Files
wraith-8b/GGUF_README.md

55 lines
1.3 KiB
Markdown
Raw Permalink Normal View History

# GGUF Quantized Models
For optimal inference performance, we provide GGUF quantized versions of Wraith-8B.
## Available Models
### Recommended: Q4_K_M (4.7GB)
- **Best balance** of quality and speed
- **File:** `wraith-8b-Q4_K_M.gguf`
- **Size:** 4.7GB
- **Performance:** ~3.6s per response
- **Quality:** No degradation vs FP16 on benchmarks
### Full Precision: FP16 (16GB)
- **Highest quality** (though Q4_K_M shows no loss)

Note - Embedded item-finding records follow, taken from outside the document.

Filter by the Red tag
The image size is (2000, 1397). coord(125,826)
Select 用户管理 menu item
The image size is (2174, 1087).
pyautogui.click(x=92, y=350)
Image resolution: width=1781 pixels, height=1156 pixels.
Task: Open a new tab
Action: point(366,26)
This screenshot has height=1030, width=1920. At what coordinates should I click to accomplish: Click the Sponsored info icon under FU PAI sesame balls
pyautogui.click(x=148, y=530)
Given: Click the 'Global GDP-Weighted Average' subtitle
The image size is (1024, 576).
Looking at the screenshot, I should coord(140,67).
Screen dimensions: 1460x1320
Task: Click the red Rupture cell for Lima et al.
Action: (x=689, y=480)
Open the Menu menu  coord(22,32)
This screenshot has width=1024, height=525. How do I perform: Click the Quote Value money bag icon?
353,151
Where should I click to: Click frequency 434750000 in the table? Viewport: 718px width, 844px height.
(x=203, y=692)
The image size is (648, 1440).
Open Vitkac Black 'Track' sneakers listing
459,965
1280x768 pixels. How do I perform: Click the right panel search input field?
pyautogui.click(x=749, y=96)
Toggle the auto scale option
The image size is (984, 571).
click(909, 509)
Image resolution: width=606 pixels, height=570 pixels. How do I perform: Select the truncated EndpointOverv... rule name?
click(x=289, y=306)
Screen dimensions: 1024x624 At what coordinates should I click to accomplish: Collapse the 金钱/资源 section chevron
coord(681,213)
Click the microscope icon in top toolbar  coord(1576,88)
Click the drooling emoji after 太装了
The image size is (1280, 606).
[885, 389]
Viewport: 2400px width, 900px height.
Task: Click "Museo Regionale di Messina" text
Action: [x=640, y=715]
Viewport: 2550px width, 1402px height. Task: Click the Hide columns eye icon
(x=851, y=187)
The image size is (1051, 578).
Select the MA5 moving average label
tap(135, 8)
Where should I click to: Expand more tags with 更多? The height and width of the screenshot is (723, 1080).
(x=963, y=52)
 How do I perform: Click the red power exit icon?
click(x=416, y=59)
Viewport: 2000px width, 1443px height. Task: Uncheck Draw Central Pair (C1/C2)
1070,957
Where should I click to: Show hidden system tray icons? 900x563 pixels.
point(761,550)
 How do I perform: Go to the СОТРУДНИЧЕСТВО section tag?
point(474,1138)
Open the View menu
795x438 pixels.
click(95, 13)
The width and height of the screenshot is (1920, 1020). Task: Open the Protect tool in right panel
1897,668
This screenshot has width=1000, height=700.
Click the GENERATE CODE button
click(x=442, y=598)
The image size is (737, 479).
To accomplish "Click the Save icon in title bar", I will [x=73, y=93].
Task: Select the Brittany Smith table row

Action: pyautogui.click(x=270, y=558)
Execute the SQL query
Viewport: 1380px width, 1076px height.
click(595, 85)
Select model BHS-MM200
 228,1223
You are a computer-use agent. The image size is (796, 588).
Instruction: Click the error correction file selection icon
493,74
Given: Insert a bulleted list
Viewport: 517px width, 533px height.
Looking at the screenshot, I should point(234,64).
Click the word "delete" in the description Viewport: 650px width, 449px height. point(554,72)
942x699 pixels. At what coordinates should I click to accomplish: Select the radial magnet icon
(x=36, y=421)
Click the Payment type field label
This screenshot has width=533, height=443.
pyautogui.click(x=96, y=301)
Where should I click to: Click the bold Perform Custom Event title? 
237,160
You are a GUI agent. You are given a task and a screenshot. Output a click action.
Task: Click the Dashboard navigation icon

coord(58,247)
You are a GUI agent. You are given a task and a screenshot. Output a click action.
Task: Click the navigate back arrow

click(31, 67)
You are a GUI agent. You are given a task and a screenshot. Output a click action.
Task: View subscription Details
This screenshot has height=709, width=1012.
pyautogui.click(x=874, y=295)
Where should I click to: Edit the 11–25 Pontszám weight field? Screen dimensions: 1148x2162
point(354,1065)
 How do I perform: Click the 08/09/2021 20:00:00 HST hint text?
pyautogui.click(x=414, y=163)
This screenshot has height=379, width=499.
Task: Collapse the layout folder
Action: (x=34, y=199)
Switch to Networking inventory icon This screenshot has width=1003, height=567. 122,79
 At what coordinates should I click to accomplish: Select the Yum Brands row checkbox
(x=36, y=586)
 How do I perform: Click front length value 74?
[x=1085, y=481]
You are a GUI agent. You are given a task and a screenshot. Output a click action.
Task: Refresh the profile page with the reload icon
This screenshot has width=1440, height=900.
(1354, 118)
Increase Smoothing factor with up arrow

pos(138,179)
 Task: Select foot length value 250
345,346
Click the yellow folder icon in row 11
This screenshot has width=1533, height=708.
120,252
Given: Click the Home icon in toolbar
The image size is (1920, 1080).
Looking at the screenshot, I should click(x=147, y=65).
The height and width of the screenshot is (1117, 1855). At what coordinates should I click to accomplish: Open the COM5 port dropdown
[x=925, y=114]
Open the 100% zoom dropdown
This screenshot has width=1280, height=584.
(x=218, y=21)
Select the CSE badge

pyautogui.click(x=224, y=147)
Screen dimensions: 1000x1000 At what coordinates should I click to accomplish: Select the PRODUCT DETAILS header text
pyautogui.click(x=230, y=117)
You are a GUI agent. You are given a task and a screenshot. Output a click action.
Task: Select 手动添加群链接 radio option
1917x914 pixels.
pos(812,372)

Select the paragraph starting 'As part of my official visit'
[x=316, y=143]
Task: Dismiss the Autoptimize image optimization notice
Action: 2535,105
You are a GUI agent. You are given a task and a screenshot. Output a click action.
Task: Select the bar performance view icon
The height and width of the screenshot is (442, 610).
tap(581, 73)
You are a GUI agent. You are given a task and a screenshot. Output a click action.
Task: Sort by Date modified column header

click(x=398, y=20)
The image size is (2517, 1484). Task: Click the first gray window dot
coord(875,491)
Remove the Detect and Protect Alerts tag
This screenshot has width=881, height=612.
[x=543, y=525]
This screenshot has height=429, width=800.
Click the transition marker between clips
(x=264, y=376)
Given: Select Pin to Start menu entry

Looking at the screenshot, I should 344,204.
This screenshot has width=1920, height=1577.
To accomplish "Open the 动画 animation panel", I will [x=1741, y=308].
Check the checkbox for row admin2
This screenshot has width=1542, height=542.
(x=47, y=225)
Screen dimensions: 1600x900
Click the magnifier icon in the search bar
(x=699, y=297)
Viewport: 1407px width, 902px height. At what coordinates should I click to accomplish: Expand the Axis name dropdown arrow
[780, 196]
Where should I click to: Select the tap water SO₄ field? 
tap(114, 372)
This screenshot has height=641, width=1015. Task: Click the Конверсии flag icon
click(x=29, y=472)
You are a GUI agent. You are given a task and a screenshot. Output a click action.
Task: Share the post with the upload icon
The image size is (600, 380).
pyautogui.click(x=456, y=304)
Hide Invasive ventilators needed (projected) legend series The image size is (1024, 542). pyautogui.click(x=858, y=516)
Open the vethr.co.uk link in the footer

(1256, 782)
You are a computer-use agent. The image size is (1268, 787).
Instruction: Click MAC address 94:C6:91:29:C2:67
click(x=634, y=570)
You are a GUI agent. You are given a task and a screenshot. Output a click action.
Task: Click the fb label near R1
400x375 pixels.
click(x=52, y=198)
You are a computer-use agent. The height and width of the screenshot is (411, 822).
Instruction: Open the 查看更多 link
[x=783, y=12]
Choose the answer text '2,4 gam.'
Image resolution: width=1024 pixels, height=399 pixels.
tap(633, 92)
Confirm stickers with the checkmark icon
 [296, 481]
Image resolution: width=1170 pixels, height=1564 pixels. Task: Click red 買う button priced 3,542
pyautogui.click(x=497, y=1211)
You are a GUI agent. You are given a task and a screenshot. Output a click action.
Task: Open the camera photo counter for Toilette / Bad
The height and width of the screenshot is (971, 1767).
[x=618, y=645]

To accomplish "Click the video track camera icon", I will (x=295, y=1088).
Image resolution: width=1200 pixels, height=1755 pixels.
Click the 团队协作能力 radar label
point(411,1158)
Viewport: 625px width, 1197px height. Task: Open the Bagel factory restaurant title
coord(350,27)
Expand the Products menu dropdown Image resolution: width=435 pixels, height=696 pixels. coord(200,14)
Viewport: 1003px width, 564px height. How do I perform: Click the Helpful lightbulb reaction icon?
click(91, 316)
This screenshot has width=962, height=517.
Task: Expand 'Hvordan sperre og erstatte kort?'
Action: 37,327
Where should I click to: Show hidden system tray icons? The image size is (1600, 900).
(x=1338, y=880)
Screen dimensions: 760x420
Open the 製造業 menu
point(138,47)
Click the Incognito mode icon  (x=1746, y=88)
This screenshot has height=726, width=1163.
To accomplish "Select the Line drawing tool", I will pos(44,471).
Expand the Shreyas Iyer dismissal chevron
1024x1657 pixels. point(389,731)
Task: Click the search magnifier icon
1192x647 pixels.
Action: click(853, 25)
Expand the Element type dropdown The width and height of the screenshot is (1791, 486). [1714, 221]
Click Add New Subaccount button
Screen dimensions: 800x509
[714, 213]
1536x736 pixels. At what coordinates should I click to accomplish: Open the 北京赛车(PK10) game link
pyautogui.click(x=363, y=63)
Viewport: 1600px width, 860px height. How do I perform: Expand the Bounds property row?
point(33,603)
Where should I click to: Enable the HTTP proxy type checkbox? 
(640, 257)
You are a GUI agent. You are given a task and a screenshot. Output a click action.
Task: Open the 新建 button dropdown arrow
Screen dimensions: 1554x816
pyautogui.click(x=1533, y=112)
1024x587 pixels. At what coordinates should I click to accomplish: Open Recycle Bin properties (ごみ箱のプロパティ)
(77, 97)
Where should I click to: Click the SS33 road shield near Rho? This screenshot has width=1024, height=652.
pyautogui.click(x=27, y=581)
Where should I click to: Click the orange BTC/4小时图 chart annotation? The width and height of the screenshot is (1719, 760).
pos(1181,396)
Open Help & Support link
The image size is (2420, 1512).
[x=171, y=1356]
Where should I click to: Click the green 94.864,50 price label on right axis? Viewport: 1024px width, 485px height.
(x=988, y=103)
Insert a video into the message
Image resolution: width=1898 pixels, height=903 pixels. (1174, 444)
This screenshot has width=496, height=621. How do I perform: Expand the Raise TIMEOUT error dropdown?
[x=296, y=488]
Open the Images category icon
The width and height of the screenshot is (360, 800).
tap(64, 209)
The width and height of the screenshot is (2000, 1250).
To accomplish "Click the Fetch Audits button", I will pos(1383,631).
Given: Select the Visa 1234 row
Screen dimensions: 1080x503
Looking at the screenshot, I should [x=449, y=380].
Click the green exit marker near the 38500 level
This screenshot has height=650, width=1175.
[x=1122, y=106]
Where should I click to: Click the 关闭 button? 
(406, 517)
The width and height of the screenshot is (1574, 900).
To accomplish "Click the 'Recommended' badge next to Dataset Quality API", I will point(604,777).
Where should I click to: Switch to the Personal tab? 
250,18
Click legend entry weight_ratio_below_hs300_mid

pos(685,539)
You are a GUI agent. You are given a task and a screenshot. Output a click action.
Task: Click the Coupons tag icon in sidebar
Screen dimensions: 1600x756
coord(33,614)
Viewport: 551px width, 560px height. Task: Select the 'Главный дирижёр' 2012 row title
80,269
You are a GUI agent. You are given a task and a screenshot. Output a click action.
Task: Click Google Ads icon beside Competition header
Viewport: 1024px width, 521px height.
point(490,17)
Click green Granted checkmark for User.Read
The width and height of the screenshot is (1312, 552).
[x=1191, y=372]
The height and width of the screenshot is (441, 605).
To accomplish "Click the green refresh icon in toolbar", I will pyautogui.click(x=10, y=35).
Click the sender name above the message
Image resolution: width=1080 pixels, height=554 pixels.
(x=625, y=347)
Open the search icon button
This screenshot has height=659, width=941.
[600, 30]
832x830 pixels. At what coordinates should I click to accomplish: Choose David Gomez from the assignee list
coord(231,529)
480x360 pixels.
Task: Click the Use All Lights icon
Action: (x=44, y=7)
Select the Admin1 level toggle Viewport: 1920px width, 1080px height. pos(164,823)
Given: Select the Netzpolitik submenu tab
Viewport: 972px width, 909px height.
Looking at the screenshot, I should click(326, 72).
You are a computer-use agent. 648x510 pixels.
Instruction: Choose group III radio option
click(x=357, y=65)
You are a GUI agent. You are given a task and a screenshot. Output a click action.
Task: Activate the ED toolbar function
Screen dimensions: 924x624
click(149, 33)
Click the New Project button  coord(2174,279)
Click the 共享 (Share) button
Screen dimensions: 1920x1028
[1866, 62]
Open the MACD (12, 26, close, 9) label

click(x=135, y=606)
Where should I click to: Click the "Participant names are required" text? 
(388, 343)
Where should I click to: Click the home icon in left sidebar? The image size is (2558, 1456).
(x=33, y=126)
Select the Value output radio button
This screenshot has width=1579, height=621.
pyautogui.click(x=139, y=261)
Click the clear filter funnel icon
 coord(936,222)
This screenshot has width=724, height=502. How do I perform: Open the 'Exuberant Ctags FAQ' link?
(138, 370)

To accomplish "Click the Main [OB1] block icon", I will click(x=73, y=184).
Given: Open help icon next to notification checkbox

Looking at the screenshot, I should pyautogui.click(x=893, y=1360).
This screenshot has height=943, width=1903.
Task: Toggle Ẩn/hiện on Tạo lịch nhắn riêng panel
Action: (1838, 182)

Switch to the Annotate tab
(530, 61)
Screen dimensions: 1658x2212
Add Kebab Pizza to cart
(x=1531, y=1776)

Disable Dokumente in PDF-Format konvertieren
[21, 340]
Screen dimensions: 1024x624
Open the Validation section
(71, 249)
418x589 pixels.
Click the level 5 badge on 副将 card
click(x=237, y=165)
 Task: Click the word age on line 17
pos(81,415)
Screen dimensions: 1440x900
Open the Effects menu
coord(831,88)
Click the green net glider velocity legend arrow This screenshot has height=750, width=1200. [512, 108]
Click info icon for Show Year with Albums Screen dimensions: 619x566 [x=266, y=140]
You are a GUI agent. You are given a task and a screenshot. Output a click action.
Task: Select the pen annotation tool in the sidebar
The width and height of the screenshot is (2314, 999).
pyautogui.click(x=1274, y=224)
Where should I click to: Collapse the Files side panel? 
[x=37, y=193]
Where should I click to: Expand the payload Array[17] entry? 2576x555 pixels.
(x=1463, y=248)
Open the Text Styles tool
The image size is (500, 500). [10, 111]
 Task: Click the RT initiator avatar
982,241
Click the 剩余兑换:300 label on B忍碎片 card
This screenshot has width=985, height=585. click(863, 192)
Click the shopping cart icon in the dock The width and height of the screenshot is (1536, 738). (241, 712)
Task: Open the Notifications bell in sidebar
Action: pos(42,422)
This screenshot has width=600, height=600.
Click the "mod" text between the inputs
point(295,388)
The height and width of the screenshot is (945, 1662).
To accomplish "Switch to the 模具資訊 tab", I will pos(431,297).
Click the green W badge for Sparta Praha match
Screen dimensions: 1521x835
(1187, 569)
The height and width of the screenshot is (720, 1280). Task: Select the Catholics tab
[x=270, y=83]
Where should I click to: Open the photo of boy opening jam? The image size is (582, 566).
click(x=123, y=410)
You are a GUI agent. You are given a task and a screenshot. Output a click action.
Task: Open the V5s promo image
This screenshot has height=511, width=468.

- **File:** `wraith-8b-fp16.gguf`
- **Size:** 16GB
- **Performance:** ~50s per response (CPU offloading)
- **Use case:** Research/analysis only
## Download
Due to file size, GGUF models are stored separately:
```bash
# Download Q4_K_M (recommended)
wget https://huggingface.co/NeuroForge/Wraith-8B/resolve/main/gguf/wraith-8b-Q4_K_M.gguf
# Or use huggingface-cli
huggingface-cli download NeuroForge/Wraith-8B gguf/wraith-8b-Q4_K_M.gguf
```
## Usage with llama.cpp
```bash
./llama-cli -m wraith-8b-Q4_K_M.gguf \
-p "Calculate the area of a circle with radius 5cm." \
-n 512 \
--temp 0.7 \
--top-p 0.9
```
## Usage with Ollama
See main README for Modelfile template and setup instructions.
## Benchmarks
All benchmark results in the main model card were achieved using the Q4_K_M quantization:
- GSM8K: 70%
- MMLU: 66.4%
- TruthfulQA: 58.5%
**Conclusion:** Q4_K_M provides full model quality at 29% of the size.